Section 2. Senators shall be elected exclusively by the State legislature, upon a majority vote of legislators present and voting in a joint session. If a vacancy shall exist for more than one hundred-eighty days, then the Governor shall appoint the Senator to serve the remainder of the vacant term. This procedure may not be modified by state initiative or referendum.
One only needs to examine the electoral map to understand why ALEC is pushing for a repeal of the 17th Amendment now.
http://progressnownm.org/…/alec-unveils-const-amendment-to…/
http://progressnownm.org/…/alec-unveils-const-amendment-to…/
TWO THINGS THAT NEED TO BE CONSIDERED ABOUT THIS:
First, election of Senators by state legislatures was part of the original Constitution ( Article I, §3, Clauses 1 and 2). It was changed in 1913 with the ratification of the 17th Amendment. So direct election of US Senators has only been the practice for just over 100 years. One of the reasons it was changed was that appointments to Senator seats by state legislatures had become a political payoff system with direct bribes of state legislators being wide spread.
Second, ALEC and Republican state legislatures are already pushing for an Article V convention to amend the Constitution. The current push of the Article V convention is in order to introduce and pass a Federal balanced budget amendment, which has the potential to be a fiscal and economic disaster for the country. Only 34 states are needed to call for an Article V convention. As of March 2017, there were already 28 states that had passed resolutions calling for a Constitutional Convention. Several other states were expected to introduce Article V resolutions this year.
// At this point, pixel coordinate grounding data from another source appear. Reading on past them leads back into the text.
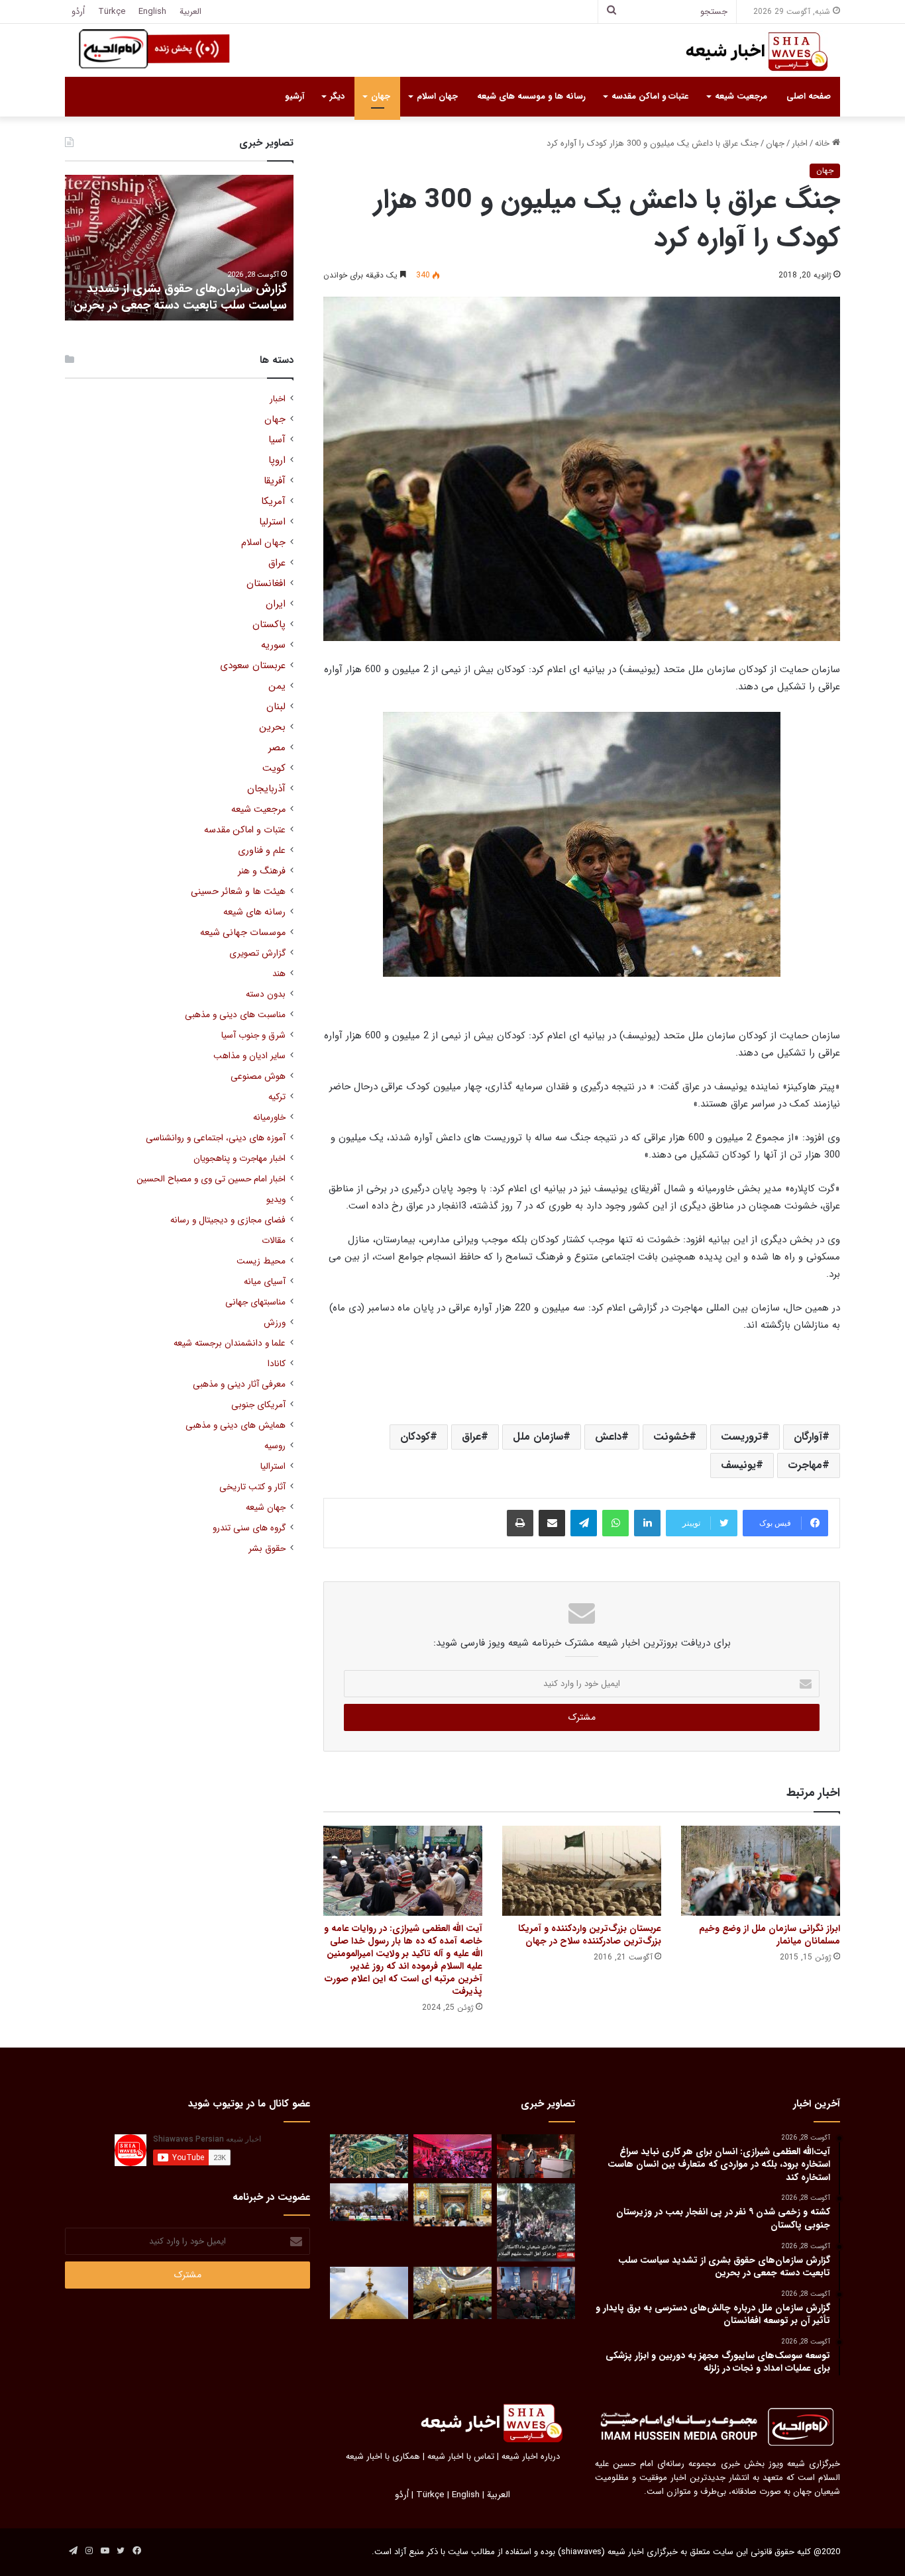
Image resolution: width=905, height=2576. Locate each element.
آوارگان (808, 1436)
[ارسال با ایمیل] (552, 1523)
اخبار (800, 143)
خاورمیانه (269, 1117)
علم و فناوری (262, 851)
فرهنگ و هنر (262, 871)
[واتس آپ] (615, 1523)
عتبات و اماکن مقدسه (650, 96)
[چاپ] (520, 1523)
If an Article V Convention is called, it opens up the way for a complete rewrite of the Constitution, not just amendments for a balance Federal budget or restoring election of Senators by state legislatures. In theory, it could open up the Constitution to being rewritten to include restricting the vote only to white property holders, restore treatment of blacks and other minorities being counted as 3/5 of a person, prohibiting abortion and same sex marriage, elimination of all income based taxes, elimination of all social programs including Social Security and Medicare, eliminating anti-trust provisions and eliminating all regulatory agencies including food and environmental protections. An Article V convention would give ALEC and wealthy corporate interests the chance to not just move the USA back to the beginning of the 1800s, conceptually, but to impose a new Constitution that would convert the USA from having one of the most progressive Constitutions in the world to instead having one of the most regressive Constitutions in the world. It could effectively make income inequality and oppression of minorities and the poor a constitutionally mandated system.